De standaard maakt er een punt van te zeggen dat die gelijktijdigheidsverschijnselen worden uitgesloten op het serialiseerbare isolatieniveau als een direct gevolg te eisen dat de transactie logisch serialiseerbaar is. Met andere woorden, de vereiste van serialiseerbaarheid is op zichzelf voldoende om de vuile lees-, niet-herhaalbare lees- en fantoomconcurrency-fenomenen te vermijden. Daarentegen is het vermijden van de drie gelijktijdigheidsverschijnselen alleen niet voldoende om serialiseerbaarheid te garanderen, zoals we binnenkort zullen zien.

Intuïtief vermijden serialiseerbare transacties alle concurrency-gerelateerde verschijnselen, omdat ze moeten handelen alsof ze volledig geïsoleerd zijn uitgevoerd. In die zin komt het serialiseerbare transactie-isolatieniveau goed overeen met de algemene verwachtingen van T-SQL-programmeurs.

Serialiseerbare implementaties

SQL Server gebruikt toevallig een vergrendelingsimplementatie van het serialiseerbare isolatieniveau, waarbij fysieke vergrendelingen worden verkregen en vastgehouden tot het einde van de transactie (vandaar de verouderde tabelhint HOLDLOCK als synoniem voor SERIALIZABLE ).

Deze strategie is niet voldoende om een ​​technische garantie van volledige serialiseerbaarheid te bieden, omdat nieuwe of gewijzigde gegevens kunnen verschijnen in een reeks rijen die eerder door de transactie zijn verwerkt. Dit gelijktijdigheidsfenomeen staat bekend als een fantoom en kan resulteren in effecten die in geen enkel serieel schema hadden kunnen optreden.

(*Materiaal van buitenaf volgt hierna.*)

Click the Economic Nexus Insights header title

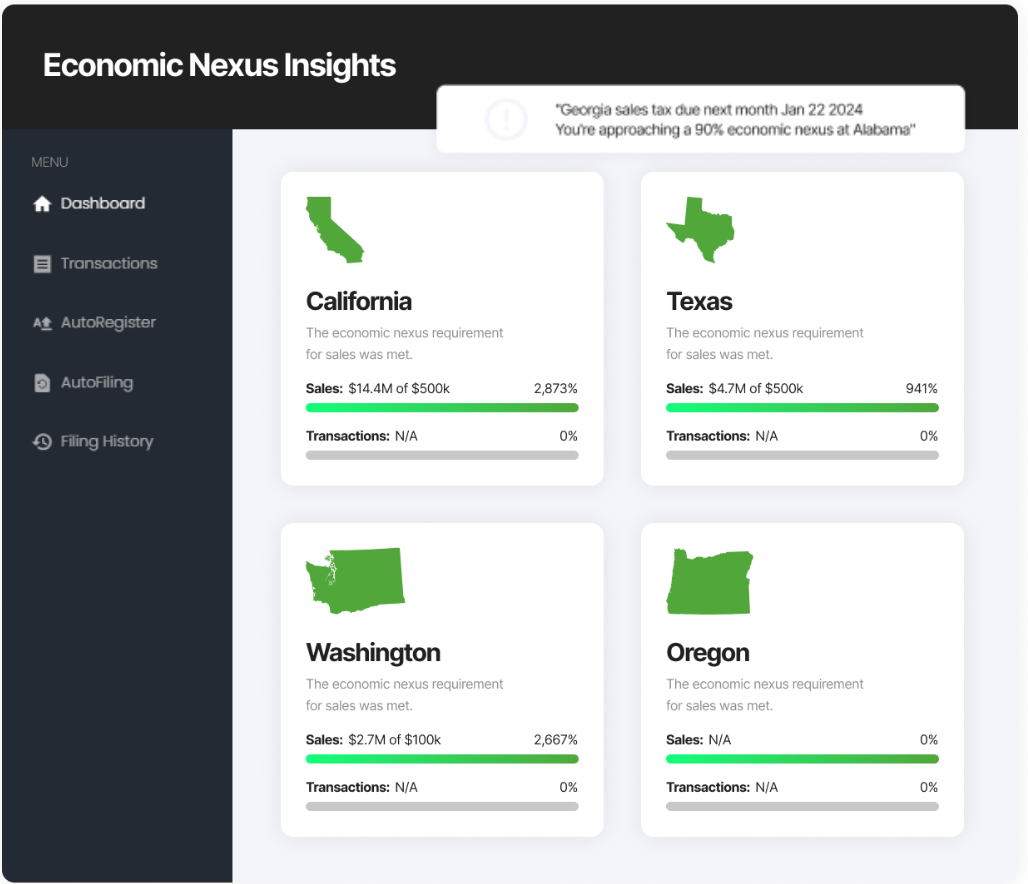[220, 66]
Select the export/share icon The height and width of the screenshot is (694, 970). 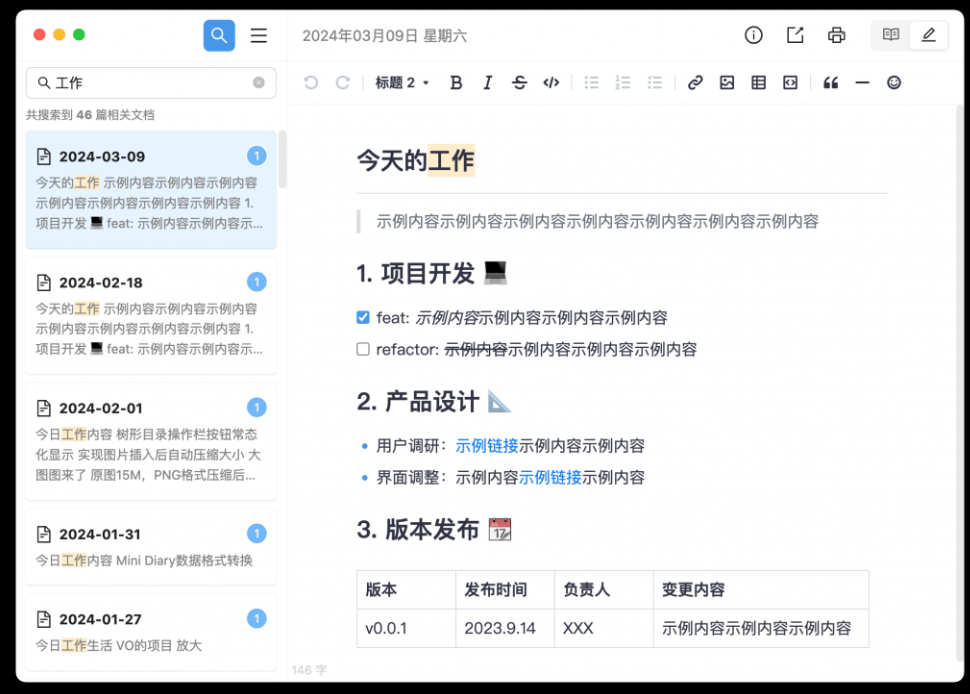tap(795, 34)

Om bescherming te bieden tegen het fenomeen phantom concurrency, kunnen vergrendelingen die door SQL Server op het serialiseerbare isolatieniveau worden genomen, ook key-range locking bevatten om te voorkomen dat er nieuwe of gewijzigde rijen verschijnen tussen eerder onderzochte indexsleutelwaarden. Bereikvergrendelingen zijn niet altijd verworven onder het serialiseerbare isolatieniveau; alles wat we in het algemeen kunnen zeggen, is dat SQL Server altijd voldoende vergrendelingen verwerft om te voldoen aan de logische vereisten van het serialiseerbare isolatieniveau. In feite krijgen vergrendelingsimplementaties vaak meer en strengere vergrendelingen dan echt nodig is om de serialiseerbaarheid te garanderen, maar ik dwaal af.

Vergrendelen is slechts een van de mogelijke fysieke implementaties van het serialiseerbare isolatieniveau. We moeten voorzichtig zijn om het specifieke gedrag van de SQL Server-vergrendelingsimplementatie mentaal te scheiden van de logische definitie van serializable.

Zie als voorbeeld van een alternatieve fysieke strategie de PostgreSQL-implementatie van serializable snapshot-isolatie, hoewel dit slechts één alternatief is. Elke verschillende fysieke implementatie heeft natuurlijk zijn eigen sterke en zwakke punten. Merk terzijde op dat Oracle nog steeds geen volledig conforme implementatie van het serialiseerbare isolatieniveau biedt. Het heeft een isolatieniveau genaamd serialiseerbaar, maar het garandeert niet echt dat transacties worden uitgevoerd volgens een mogelijk serieel schema. Oracle biedt in plaats daarvan snapshot-isolatie wanneer serializable wordt aangevraagd, op vrijwel dezelfde manier als PostgreSQL deed vóór serializable snapshot-isolatie (SSI ) is geïmplementeerd.

Snapshot-isolatie voorkomt geen gelijktijdigheidsafwijkingen zoals schrijfscheefheid, wat niet mogelijk is onder echt serialiseerbare isolatie. Als u geïnteresseerd bent, kunt u voorbeelden vinden van schrijffout en andere gelijktijdigheidseffecten die zijn toegestaan ​​door snapshot-isolatie op de SSI-link hierboven. We zullen later in de serie ook de implementatie van het snapshot-isolatieniveau door SQL Server bespreken.

Een momentopname?

Een van de redenen waarom ik veel tijd heb besteed aan het praten over de verschillen tussen logische serialiseerbaarheid en fysiek geserialiseerde uitvoering, is dat het anders gemakkelijk is om garanties af te leiden die misschien niet echt bestaan. Als u bijvoorbeeld serialiseerbare transacties beschouwt als eigenlijk als u de een na de ander uitvoert, zou u kunnen concluderen dat een serialiseerbare transactie noodzakelijkerwijs de database zal zien zoals deze bestond aan het begin van de transactie, wat een point-in-time weergave oplevert.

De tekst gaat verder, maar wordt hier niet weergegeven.